'Dói, mas precisamos parar', diz presidente do Santos sobre futebol na pandemia

Declaração vem em apoio ao desabafo do técnico Lisca

Legenda: Rueda reunido com Holan, novo treinador do Peixe
Foto: Ivan Storti / Santos FC

O desabafo do técnico Lisca, do América-MG, que pediu o adiamento da Copa do Brasil em razão do momento atual da pandemia no país, durante uma transmissão ao vivo na noite da última quarta-feira (3), não foi um caso isolado.

Contudo, as palavras mais fortes oriundas do âmbito futebolístico sobre o tema vieram de Andrés Rueda, presidente do Santos. Ele foi além do treinador e sugeriu, em entrevista à reportagem, nesta quinta (4), a suspensão de todo o futebol no país diante do aumento de casos e mortes pelo coronavírus.

"Com dor no coração, a situação está nos assustando muito, estamos perdendo a sensibilidade, falamos de vidas que não têm sentido de serem perdidas. Qualquer medida para salvar uma vida vale", questionado pela reportagem se defendia ou não a manutenção das competições.

"É uma opinião pessoal muito minha", prosseguiu o mandatário. "O Santos cumpre os protocolos, mas praticamente o elenco inteiro já pegou. Seria mais prudente, embora doa na carne, entrarmos em um período de paralisação. Suspender o campeonato mesmo, embora as entidades tenham tomado um cuidado excelente."

Para o dirigente, a pausa no futebol traria prejuízos aos times em relação às cotas de TV e patrocinadores, mas afirmou que isso não poderia estar acima de qualquer vida.

Rueda revela que o clube contratou dois infectologistas para rever todos os seus protocolos sanitários e aperfeiçoá-los. Também estuda realocar parte da estrutura de trabalho do clube para o home office. Apesar disso, ele sabe o impacto de uma paralisação para a saúde financeira do futebol brasileiro.

O dirigente enfatizou os 1840 óbitos registrados no Brasil nas últimas 24 horas, pelo consórcio de imprensa, um recorde em toda a pandemia. O país também ficou, pelo 42º dia seguido, com a média móvel acima dos mil mortos. Números que colocam o Estado brasileiro no pior momento da crise sanitária.

"O protocolo [do futebol] é coerente, mas, mesmo assim, a coisa foge do controle de uma maneira geral. E o futebol também tem que ter uma participação no sofrimento, isso dói, mas precisamos parar", completou Rueda.

Apesar de o governador João Doria (PSDB) ter decidido na última quarta fazer todo o estado de São Paulo entrar na fase vermelha - a mais rígida - do plano de contenção da pandemia, a bola continuará rolando a partir do próximo sábado (6).

"Vamos seguir o mesmo modelo que vem sendo seguido na Europa, onde vários países instituíram lockdown e mantiveram o futebol e esporte sem plateia'', disse José Medina, do Centro de Contingência paulista contra o coronavírus. "Esse tipo de atividade é controlada, até porque a população precisa de algum tipo de diversão, de entretenimento."

DADOS FORNECIDOS.
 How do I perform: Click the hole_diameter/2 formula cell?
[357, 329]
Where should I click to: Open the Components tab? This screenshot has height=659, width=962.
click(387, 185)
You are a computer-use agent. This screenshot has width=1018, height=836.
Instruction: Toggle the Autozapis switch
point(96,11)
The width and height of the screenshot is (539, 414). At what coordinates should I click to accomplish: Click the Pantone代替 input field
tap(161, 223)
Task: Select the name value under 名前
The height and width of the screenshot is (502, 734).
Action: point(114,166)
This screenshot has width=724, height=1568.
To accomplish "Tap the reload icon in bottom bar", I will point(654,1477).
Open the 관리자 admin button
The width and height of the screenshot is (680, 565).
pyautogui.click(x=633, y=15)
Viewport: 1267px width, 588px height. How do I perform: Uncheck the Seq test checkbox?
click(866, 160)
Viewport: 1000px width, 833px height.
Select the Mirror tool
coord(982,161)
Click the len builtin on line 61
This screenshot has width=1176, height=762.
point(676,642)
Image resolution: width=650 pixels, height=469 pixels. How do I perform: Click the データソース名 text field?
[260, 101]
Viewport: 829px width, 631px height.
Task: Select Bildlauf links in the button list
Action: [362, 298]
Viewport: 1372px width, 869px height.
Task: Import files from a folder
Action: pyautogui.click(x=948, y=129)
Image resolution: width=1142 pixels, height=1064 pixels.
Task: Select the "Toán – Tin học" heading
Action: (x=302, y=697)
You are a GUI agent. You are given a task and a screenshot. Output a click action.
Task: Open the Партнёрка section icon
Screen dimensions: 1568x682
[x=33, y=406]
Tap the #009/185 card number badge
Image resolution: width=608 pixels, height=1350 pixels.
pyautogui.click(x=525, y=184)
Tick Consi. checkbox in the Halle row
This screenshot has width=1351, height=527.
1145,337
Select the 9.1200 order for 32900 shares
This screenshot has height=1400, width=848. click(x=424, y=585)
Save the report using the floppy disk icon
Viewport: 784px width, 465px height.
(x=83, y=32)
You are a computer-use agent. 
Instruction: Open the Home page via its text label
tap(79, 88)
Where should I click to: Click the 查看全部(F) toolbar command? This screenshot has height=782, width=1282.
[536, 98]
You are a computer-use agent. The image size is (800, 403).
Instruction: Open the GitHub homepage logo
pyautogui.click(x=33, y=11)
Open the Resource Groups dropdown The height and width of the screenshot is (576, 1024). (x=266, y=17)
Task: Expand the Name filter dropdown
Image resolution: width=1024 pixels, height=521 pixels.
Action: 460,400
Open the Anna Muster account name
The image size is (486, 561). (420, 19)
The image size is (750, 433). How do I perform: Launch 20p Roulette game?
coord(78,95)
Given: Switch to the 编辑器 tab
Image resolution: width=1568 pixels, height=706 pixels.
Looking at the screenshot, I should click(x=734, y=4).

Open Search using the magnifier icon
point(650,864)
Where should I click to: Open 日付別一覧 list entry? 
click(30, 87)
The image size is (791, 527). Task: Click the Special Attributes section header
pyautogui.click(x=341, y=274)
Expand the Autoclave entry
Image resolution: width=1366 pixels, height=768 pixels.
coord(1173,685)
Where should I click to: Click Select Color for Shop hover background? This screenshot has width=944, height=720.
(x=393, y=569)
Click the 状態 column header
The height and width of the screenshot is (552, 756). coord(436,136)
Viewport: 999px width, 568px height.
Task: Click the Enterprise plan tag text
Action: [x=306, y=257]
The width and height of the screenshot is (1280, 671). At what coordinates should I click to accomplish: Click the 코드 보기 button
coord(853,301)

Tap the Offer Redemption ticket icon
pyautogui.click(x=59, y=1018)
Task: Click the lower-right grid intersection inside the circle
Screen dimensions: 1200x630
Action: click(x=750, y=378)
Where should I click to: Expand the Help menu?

TAREFA PROPOSTA.
Responda, com base na reportagem sobre o presidente do Santos e o futebol na pandemia:
1. De qual clube Lisca é técnico?
2. Quantos infectologistas o Santos contratou para rever seus protocolos sanitários?
3. Quantos óbitos registrados no Brasil nas últimas 24 horas Rueda enfatizou?

TAREFA CONCLUÍDA.
1. América-MG.
2. Dois.
3. 1840.